Statistical procedures in numpy#

The following exercises test some of your new numpy skills on some basic statistical problems. In some cases there is more than one solution. Feel free to experiment with different methods.

Imports#

import numpy as np

# you will need requests and io to download the data and load into a numpy array
import requests
import io

Exercise 1#

In this exercise, you will use numpy to generate a random variable following a standard normal distribution. You will then use the statistical functions built into numpy to analyse the distribution of the variable.

Task:

  • Take 10,000 samples from the standard normal distribution

  • Create a function called basic_descriptives that returns the mean, stdev, and 1st/99th percentiles of a numpy array parameter.

  • Call your function and printout the results.

Hints:

  • You can assume the numpy array passed to the function contains float data or you could check and raise an exception.

# your code here...
# example solution

SAMPLE_SIZE = 10_000

# create a random number generator
rng = np.random.default_rng(42)

# generate numpy array of size SAMPLE_SIZE using standard normal
samples = rng.normal(size=SAMPLE_SIZE)
print(type(samples))
print(samples.shape)
<class 'numpy.ndarray'>
(10000,)
def basic_descriptives(data):
    """
    Returns mean, stdev, and 1st and 99th percentile of a 1D numpy.ndarray
    
    Assumes `data` is numpy array of floats.
    
    Parameters:
    ------------
    data: numpy.ndarray 
        numeric data to analyse
        
    Returns:
    --------
    (float, float, float, float)
    """

• **Material shown**
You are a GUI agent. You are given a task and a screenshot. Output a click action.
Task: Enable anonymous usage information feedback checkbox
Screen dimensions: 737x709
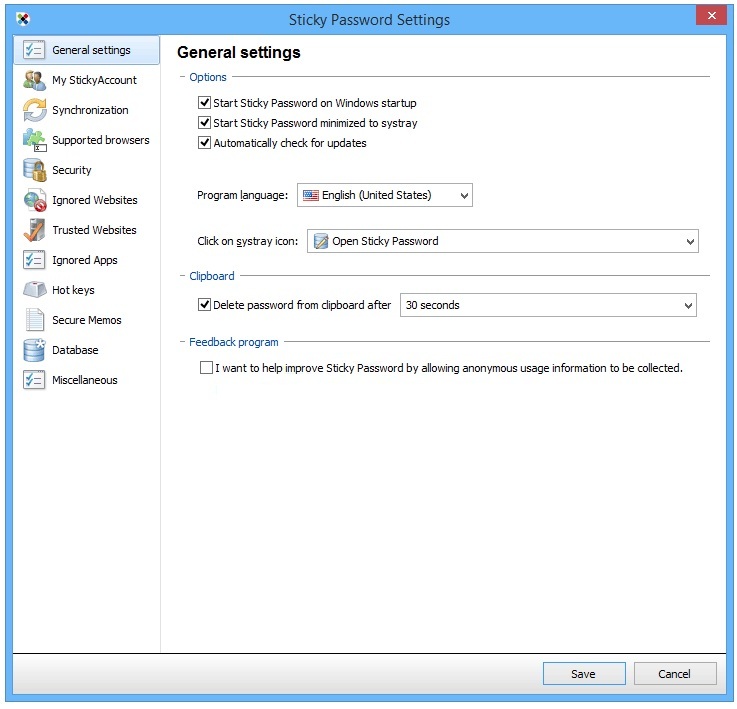[x=206, y=368]
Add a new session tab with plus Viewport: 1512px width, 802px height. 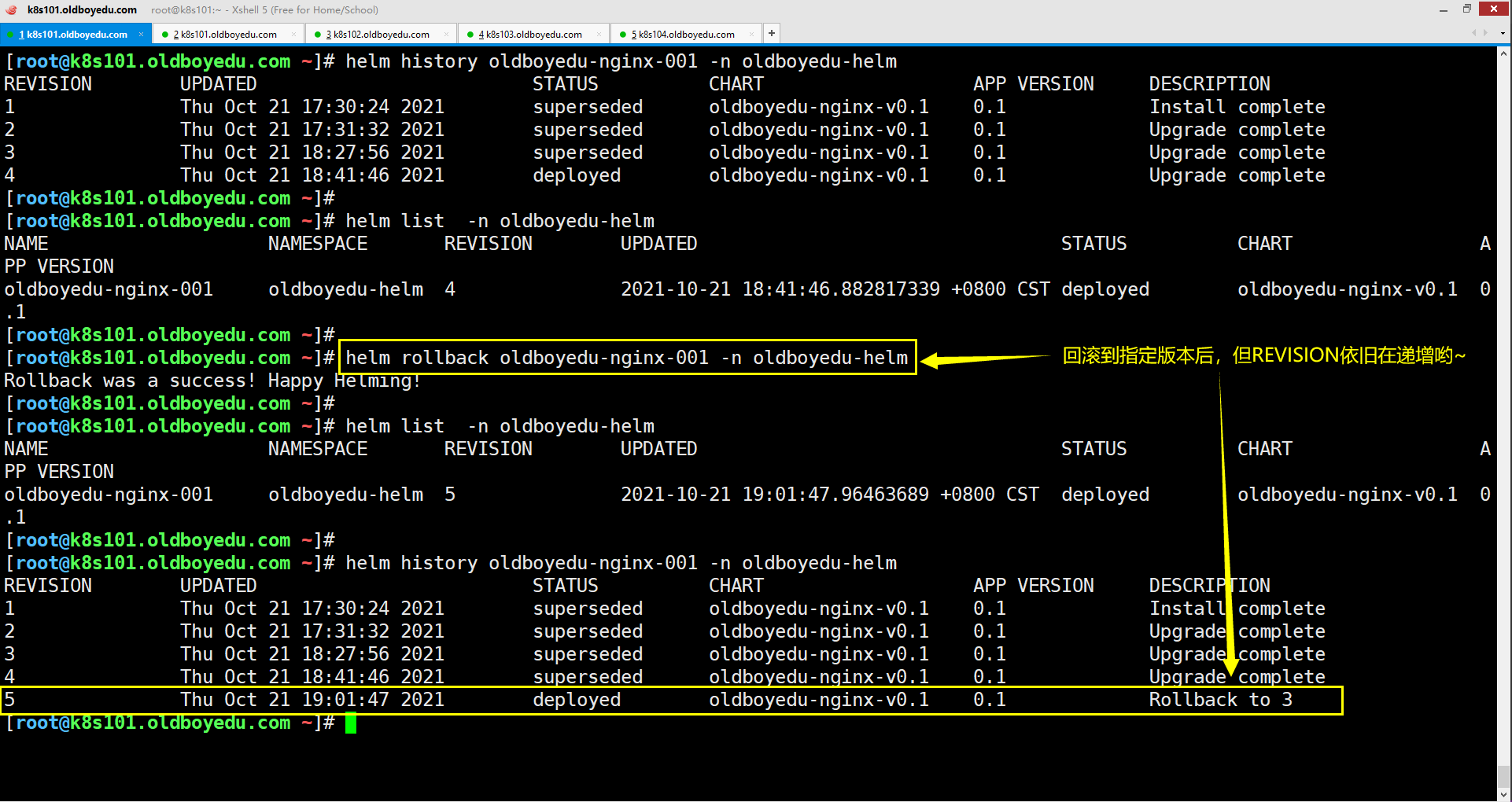772,33
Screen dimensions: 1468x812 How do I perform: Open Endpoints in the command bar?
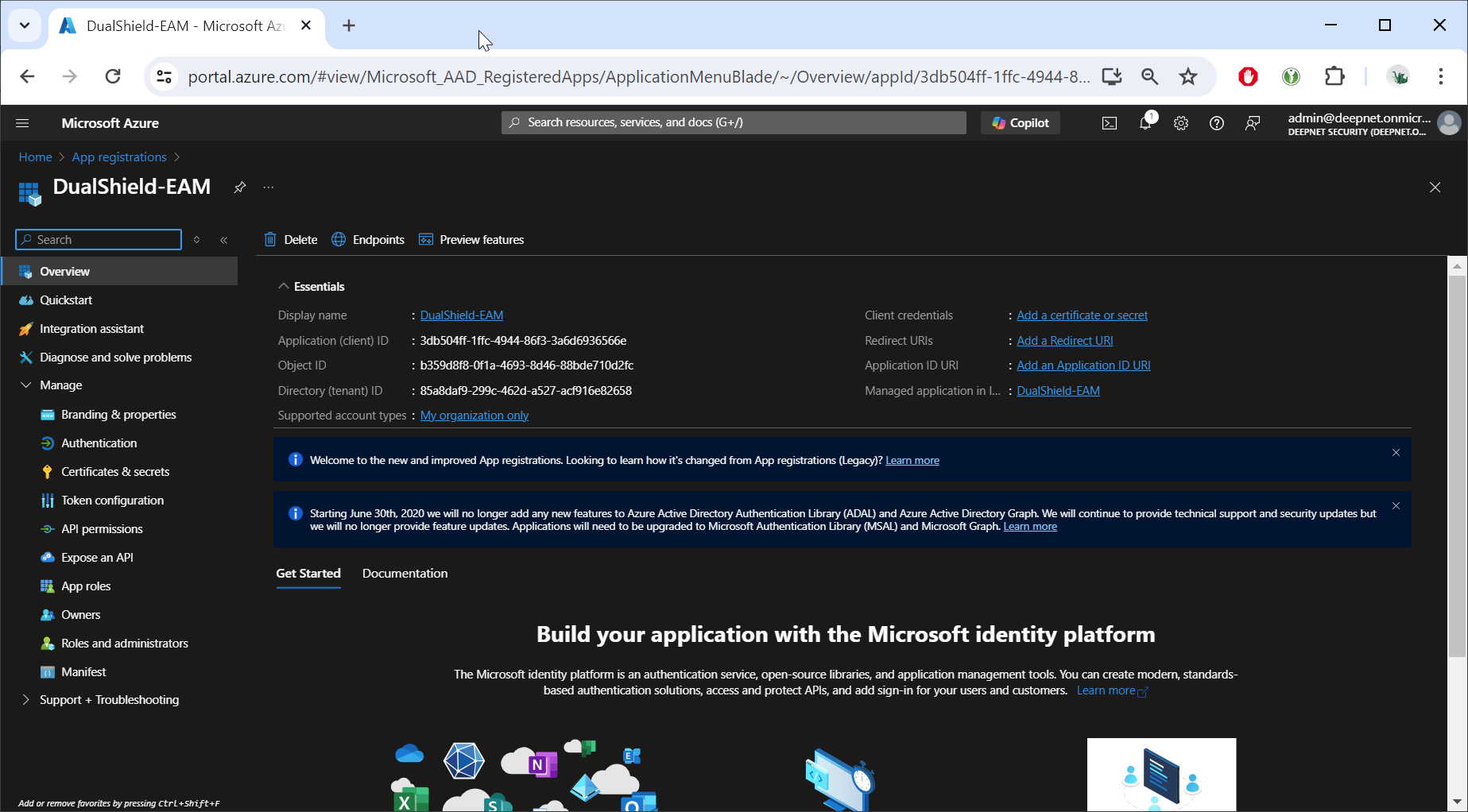pos(368,240)
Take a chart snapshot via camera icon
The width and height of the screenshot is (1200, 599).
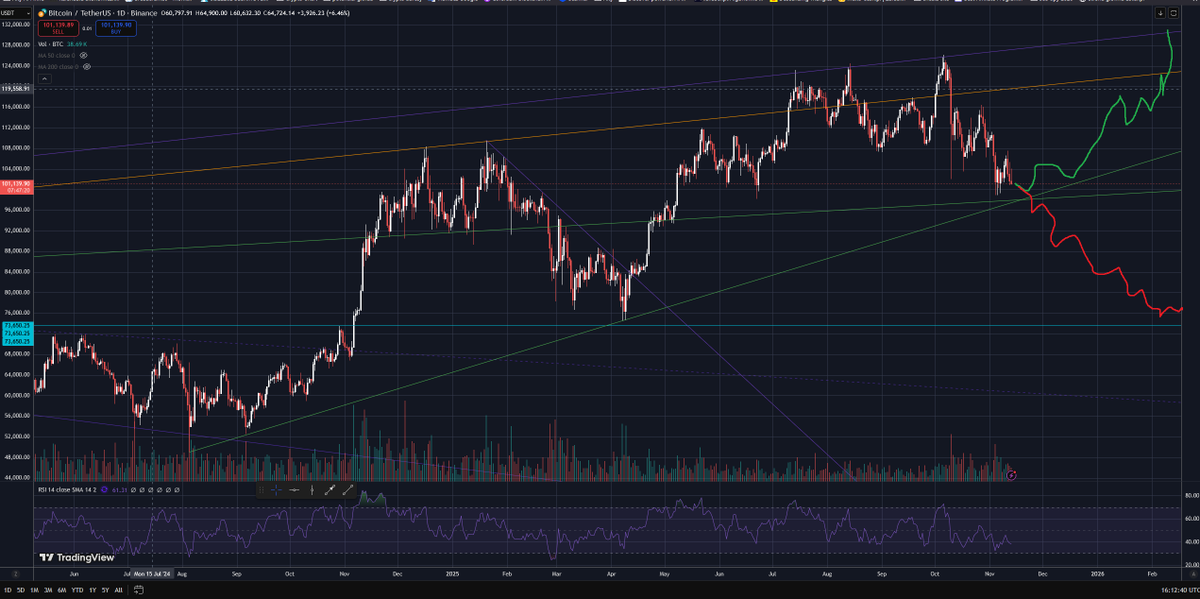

• **Written problem**
Write out the part of the numpy exercise page starting at "# example solution" and ending at "samples = rng.normal(size=SAMPLE_SIZE)". Answer from the numpy exercise page only, without drawing on the listing.

• **Task response**
# example solution

SAMPLE_SIZE = 10_000

# create a random number generator
rng = np.random.default_rng(42)

# generate numpy array of size SAMPLE_SIZE using standard normal
samples = rng.normal(size=SAMPLE_SIZE)